WORK TO COMPLETE: In the listing below, how many lines contain the word "what"? Reply with the number only.

======== TASK INPUT ========

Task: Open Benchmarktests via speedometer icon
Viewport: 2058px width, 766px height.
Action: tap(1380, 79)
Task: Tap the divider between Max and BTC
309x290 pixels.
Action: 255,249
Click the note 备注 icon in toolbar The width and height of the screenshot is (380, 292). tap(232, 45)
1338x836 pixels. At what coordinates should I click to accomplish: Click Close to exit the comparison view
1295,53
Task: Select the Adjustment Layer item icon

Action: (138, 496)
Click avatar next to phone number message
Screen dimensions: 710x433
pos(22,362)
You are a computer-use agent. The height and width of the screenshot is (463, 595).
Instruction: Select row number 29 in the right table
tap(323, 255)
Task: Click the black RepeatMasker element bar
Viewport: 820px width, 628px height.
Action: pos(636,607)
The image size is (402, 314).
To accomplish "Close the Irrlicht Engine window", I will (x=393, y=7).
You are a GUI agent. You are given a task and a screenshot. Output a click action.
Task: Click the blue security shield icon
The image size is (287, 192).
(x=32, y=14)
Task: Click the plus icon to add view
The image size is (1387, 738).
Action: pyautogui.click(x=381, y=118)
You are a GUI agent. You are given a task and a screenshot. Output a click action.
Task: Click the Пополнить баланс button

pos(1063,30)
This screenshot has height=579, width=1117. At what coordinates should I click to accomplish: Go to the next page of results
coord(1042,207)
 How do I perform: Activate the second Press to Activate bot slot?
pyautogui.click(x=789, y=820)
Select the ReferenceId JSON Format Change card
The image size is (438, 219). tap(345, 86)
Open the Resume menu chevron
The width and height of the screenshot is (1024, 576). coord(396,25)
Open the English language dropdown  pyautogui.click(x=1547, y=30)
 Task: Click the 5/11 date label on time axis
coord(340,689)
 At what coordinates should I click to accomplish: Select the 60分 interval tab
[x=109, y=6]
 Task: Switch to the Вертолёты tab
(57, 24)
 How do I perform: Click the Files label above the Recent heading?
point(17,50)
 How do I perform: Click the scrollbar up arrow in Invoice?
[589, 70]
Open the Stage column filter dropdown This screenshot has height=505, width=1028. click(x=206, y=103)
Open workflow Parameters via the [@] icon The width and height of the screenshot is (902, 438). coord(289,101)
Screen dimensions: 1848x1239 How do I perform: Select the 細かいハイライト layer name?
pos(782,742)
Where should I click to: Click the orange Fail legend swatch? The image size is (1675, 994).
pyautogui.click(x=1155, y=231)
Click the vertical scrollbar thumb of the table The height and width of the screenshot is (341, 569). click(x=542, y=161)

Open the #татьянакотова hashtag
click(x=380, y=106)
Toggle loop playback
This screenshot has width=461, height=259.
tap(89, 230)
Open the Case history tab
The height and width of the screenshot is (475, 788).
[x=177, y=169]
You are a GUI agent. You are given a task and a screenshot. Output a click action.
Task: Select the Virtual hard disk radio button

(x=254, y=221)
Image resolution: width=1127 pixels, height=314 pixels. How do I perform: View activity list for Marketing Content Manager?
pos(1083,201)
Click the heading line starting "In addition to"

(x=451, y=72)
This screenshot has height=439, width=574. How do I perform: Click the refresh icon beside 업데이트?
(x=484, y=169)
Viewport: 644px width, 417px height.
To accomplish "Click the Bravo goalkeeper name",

========

SOLUTION FOR THIS TASK: 3